Précis: The taxpayer acquired title to a new housing property, lived there for 3 ½ months, moved to another property and sold the first 1 ½ months later. The taxpayer’s claim for a new housing GST rebate was denied and she appealed to the Tax Court. The Court was not satisfied by the taxpayer’s evidence that she acquired the first property with the intention of living there as a principal residence and dismissed the appeal.

Decision:  This is a decision dealing with the GST/HST new housing rebate under the Excise Tax Act. The matter arose out of the fact that the taxpayer and her spouse had acquired two residential properties in a fairly short period of time. The property at issue in this appeal was the first one acquired and was subsequently sold:

[9] In 2011, Ms. Mendes and her spouse acquired two newly-built residential properties near each other in Brampton, Ontario. One of the properties is the subject matter of this appeal. The other was the subject of a similar new housing rebate that was granted to Ms. Mendes’ spouse.

[10] Both of these transactions are relevant and are described below.

[11] On October 16, 2009, Ms. Mendes signed an agreement of purchase and sale in respect of a house to be built at 52 Balin Crescent, Brampton, Ontario (the “Balin Property”).

[12] On April 15, 2010, Ms. Mendes and her spouse, Maxim Mendes, signed an agreement of purchase and sale in respect of a house to be built at 32 Legendary Circle, Brampton, Ontario (the “Legendary Property”).

[13] On or around August 30, 2011, Mr. and Ms. Mendes took ownership of the Balin Property and moved in with their two children and Ms. Mendes’ parents.

[14] On November 2, 2011, the Balin Property was listed for lease.

[15] On or around December 13, 2011, Mr. Mendes, either alone or together with Ms. Mendes, took ownership of the Legendary Property and the family moved there from the Balin Property. One exhibit suggests that Mr. Mendes was the sole owner (Ex. A-2) and another suggests that they were co-owners (Ex. R‑4, Tab A). Nothing turns on this in this appeal.

[16] On December 19, 2011, the Balin Property was listed for sale.

[17] On January 16, 2012, a one year lease was entered into with respect to the Balin Property to commence March, 2012.

[18] On February 2, 2012, the Balin Property was sold.

[19] The Mendes family still resides at the Legendary Property.

The Court was simply not persuaded by Mrs. Mendes’ claim that she had originally intended to reside in the Balin Property but subsequently changed her plans:

[34] To a great extent, Ms. Mendes has attempted to establish her intention at the time of entering into the agreement of purchase and sale for the Balin Property by evidence that she actually moved into the Balin Property and had an unexpected reason to move shortly thereafter.

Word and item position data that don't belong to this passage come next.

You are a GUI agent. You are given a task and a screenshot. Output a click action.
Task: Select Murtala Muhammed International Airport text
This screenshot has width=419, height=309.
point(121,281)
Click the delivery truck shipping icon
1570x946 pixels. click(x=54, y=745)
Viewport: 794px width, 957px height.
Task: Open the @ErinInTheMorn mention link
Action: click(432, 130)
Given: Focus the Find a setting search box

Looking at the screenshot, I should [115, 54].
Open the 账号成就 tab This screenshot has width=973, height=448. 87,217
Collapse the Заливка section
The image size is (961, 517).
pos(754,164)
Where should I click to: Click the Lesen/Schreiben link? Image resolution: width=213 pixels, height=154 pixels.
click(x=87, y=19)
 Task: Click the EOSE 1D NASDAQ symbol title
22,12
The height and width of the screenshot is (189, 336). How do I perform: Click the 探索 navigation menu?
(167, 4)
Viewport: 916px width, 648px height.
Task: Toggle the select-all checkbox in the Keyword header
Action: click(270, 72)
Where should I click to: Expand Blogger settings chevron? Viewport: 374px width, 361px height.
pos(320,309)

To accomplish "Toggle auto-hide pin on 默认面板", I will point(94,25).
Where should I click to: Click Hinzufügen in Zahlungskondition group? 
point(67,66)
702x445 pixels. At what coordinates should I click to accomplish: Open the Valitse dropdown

[35] I did not find this testimony to be convincing but this is not the end of the matter. Intention is to be determined at the time the agreement of purchase and sale was entered into. This was October 16, 2009.

[36] This date is approximately six months before the agreement was signed with respect to the Legendary Property. Accordingly, the requirement in s. 254(2)(b) would be satisfied if Ms. Mendes first had an intention to use the Balin Property as a primary residence and then changed this intention six months later when the agreement was signed with respect to the Legendary Property.

[37] Although this possibility is plausible, the evidence was not sufficiently reliable or detailed for me to be satisfied as to Ms. Mendes’ intention when the agreement was signed for the Balin Property.

[38] Ms. Mendes simply made brief statements as to her intention on the dates that the agreements of purchase and sale were signed for the Balin Property and Legendary Property. The evidence was simply not detailed enough to be convincing.

[39] For these reasons, I have concluded that the requirement in s. 254(2)(b) is not satisfied. The appeal will be dismissed.